Before we leave this example, let's use Sympy to verify the length of the error function we found earlier for this example:
$$ \mathbb{E}(X-\mathbb{E}(X|Y))^2=\mathbb{E}(X)^2-\mathbb{E}(\mathbb{E}(X|Y))^2 $$that is based on the Pythagorean theorem. First, we need to compute the marginal densities,
See appendix for proof using the Cauchy-Schwarz inequality.
which is↩
from sympy.abc import y,x
from sympy import integrate, simplify
fxy = x + y # joint density
fy = integrate(fxy,(x,0,1)) # marginal density
fx = integrate(fxy,(y,0,1)) # marginal density
Then, we need to write out the conditional expectation,
EXY = (3*y+2)/(6*y+3) # conditional expectation
Next, we can compute the left side, $\mathbb{E}(X-\mathbb{E}(X|Y))^2$, as the following,
# from the definition
LHS=integrate((x-EXY)**2*fxy,(x,0,1),(y,0,1))
LHS # left-hand-side
We can similarly compute the right side, $\mathbb{E}(X)^2-\mathbb{E}(\mathbb{E}(X|Y))^2$, as the following,
# using Pythagorean theorem
RHS=integrate((x)**2*fx,(x,0,1))-integrate((EXY)**2*fy,(y,0,1))
RHS # right-hand-side
Finally, we can verify that the left and right sides match,
print(simplify(LHS-RHS)==0)
In this section, we have pulled together all the projection and least-squares optimization ideas from the previous sections to connect geometric notions of projection from vectors in $\mathbb{R}^n$ to random variables. This resulted in the remarkable realization that the conditional expectation is in fact a projection operator for random variables. Knowing this allows to approach difficult problems in multiple ways, depending on which way is more intuitive or tractable in a particular situation. Indeed, finding the right problem to solve is the hardest part, so having many ways of looking at the same concepts is crucial.
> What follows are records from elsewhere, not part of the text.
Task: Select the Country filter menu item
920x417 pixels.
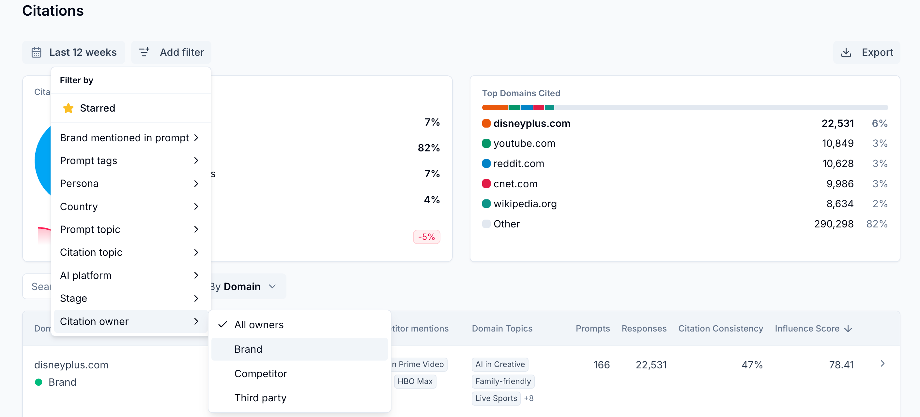Action: [129, 207]
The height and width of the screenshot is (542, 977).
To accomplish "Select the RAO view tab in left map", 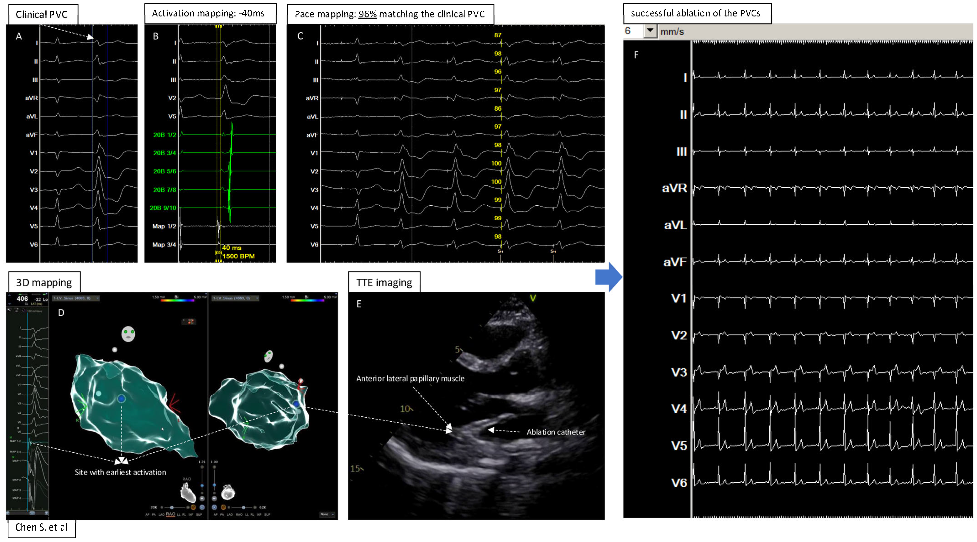I will (171, 514).
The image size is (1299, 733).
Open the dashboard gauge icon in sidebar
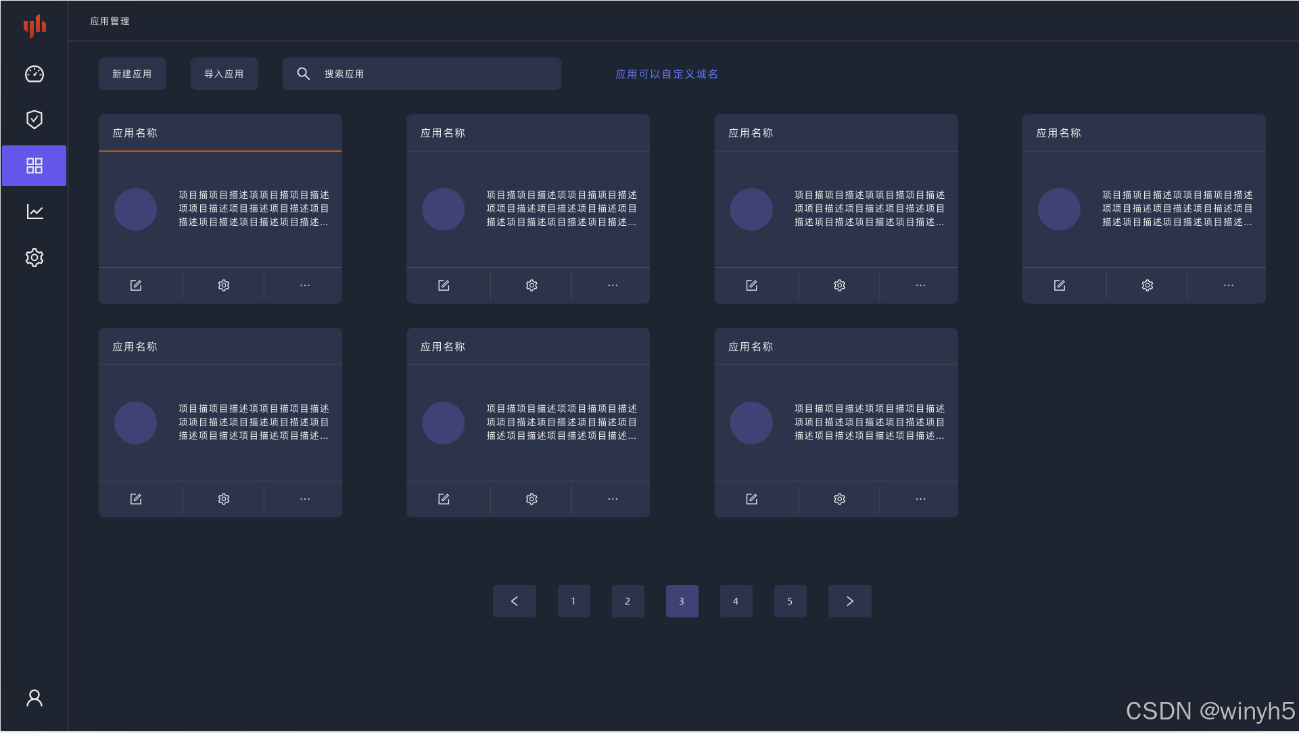tap(34, 74)
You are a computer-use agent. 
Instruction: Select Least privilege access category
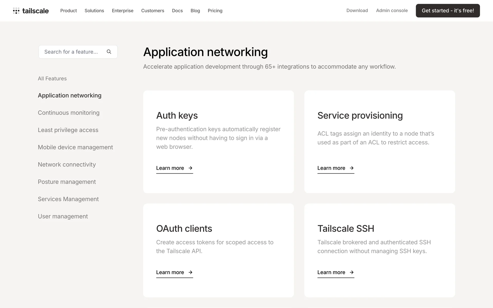pyautogui.click(x=68, y=130)
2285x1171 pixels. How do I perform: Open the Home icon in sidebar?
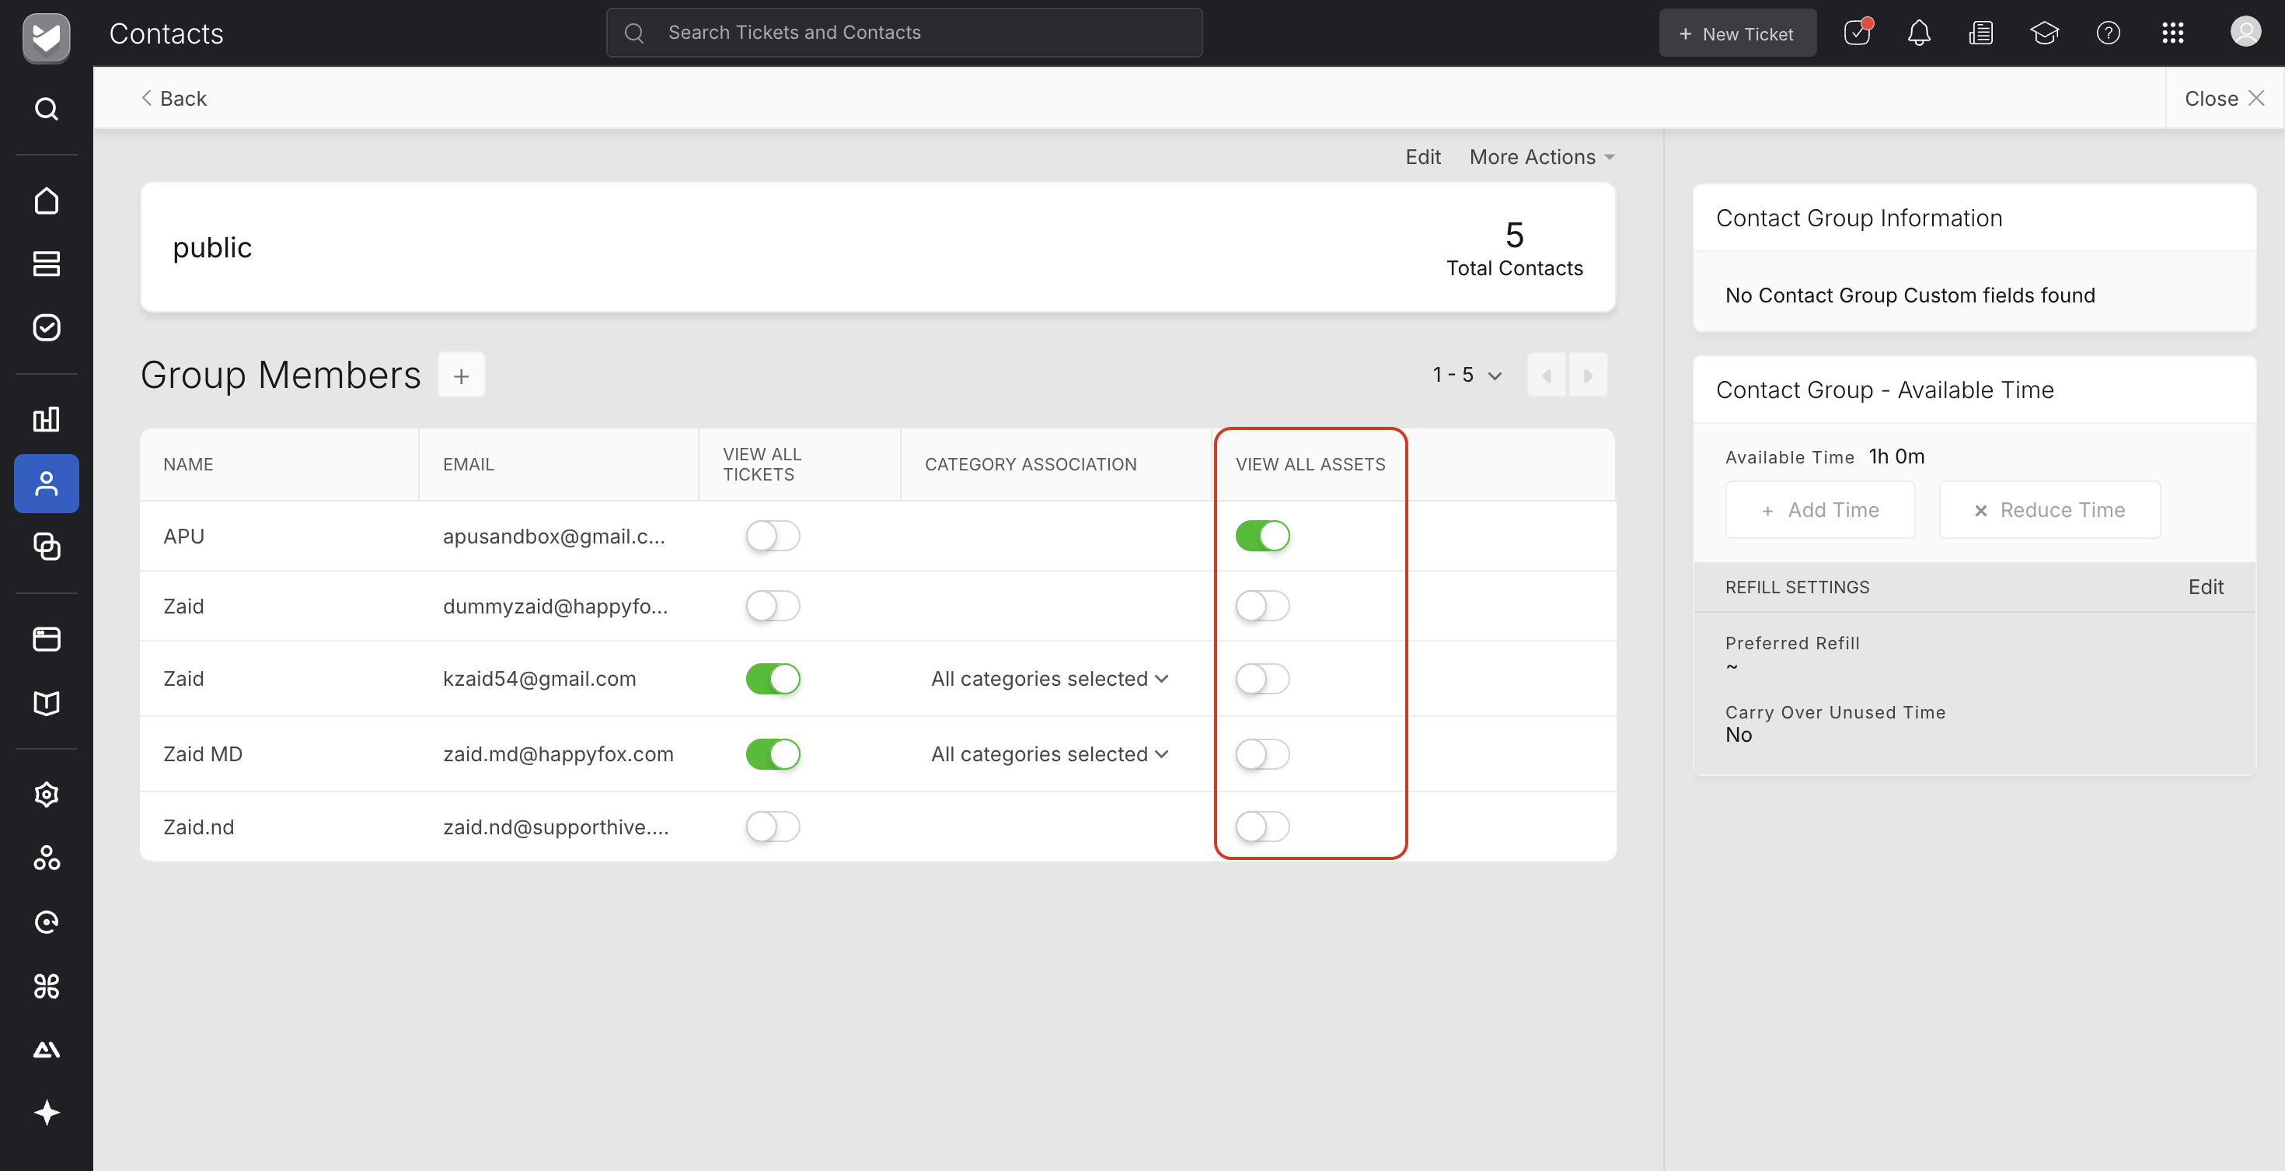point(46,200)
For much more detailed development, the book by Mikosch [mikosch1998elementary] has some excellent sections covering much of this material with a similar geometric interpretation. Kobayashi [kobayashi2011probability] does too. Nelson [edward1987radically] also has a similar presentation based on hyper-real numbers.
We want to prove that we the conditional expectation is the minimum mean squared error minimizer of the following:
$$ J= \min_h \int_{ \mathbb{R}^2 } \lvert X - h(Y) \rvert^2 f_{X,Y}(x,y) dx dy $$We can expand this as follows,
$$ \begin{multline*} J=\min_h \int_{ \mathbb{R}^2 } \lvert X \rvert^2 f_{X,Y}(x,y) dx dy + \int_{ \mathbb{R}^2 } \lvert h(Y) \rvert^2 f_{X,Y}(x,y) dx dy \\\ - \int_{ \mathbb{R}^2 } 2 X h(Y) f_{X,Y}(x,y) dx dy \end{multline*} $$To minimize this, we have to maximize the following:
$$ A=\max_h \int_{ \mathbb{R}^2 } X h(Y) f_{X,Y}(x,y) dx dy $$Breaking up the integral using the definition of conditional expectation
$$ \begin{equation} A =\max_h \int_\mathbb{R} \left(\int_\mathbb{R} X f_{X|Y}(x|y) dx \right)h(Y) f_Y(y) dy \label{_auto1} \tag{3} \end{equation} $$ $$ \begin{equation} \ =\max_h \int_\mathbb{R} \mathbb{E}(X|Y) h(Y)f_Y(Y) dy \label{_auto2} \tag{4} \end{equation} $$From properties of the Cauchy-Schwarz inequality, we know that the maximum happens when $h_{opt}(Y) = \mathbb{E}(X|Y)$, so we have found the optimal $h(Y)$ function as:
$$ h_{opt}(Y) = \mathbb{E}(X|Y) $$which shows that the optimal function is the conditional expectation.